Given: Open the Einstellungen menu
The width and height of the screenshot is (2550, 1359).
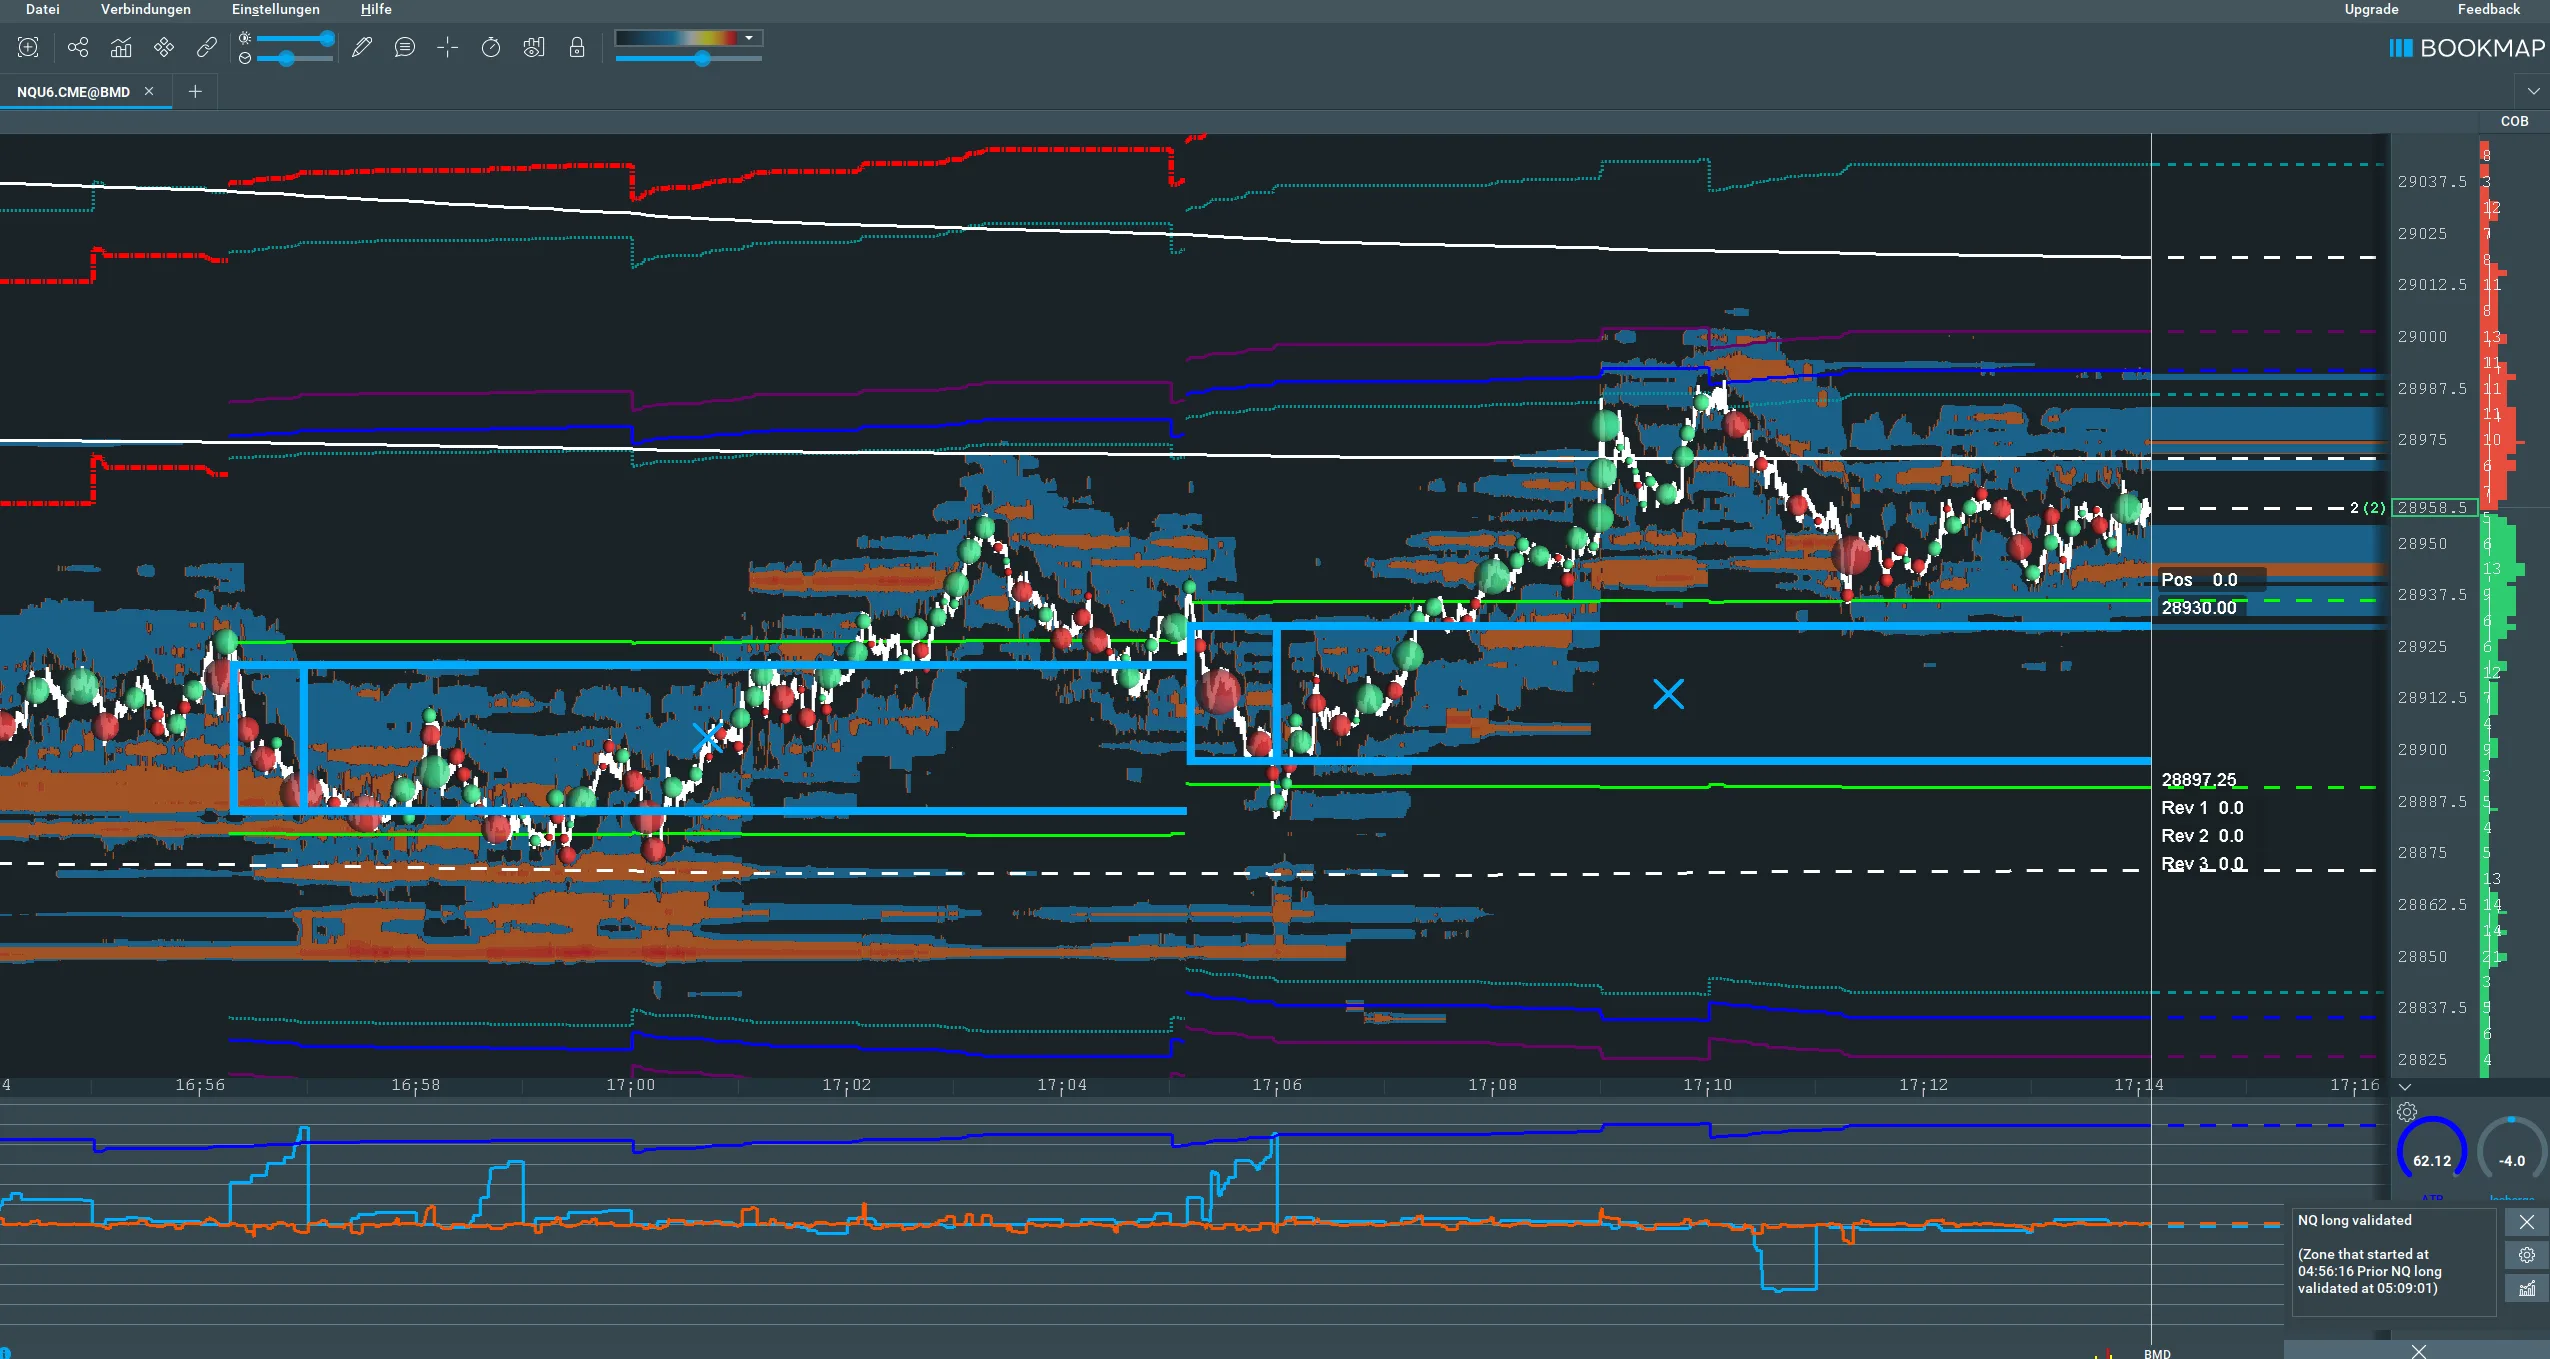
---
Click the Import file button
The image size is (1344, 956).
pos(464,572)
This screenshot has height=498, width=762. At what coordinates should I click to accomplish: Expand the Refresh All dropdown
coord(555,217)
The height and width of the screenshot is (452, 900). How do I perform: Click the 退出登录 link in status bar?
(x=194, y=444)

» TASK OBJECTIVE: Could you reproduce, exactly, every line above from the line with "Given: Open the Einstellungen menu" to the line with "The width and", and no other line? Both ends count.

» RESULT OF THE EXERCISE:
Given: Open the Einstellungen menu
The width and height of the screenshot is (2550, 1359).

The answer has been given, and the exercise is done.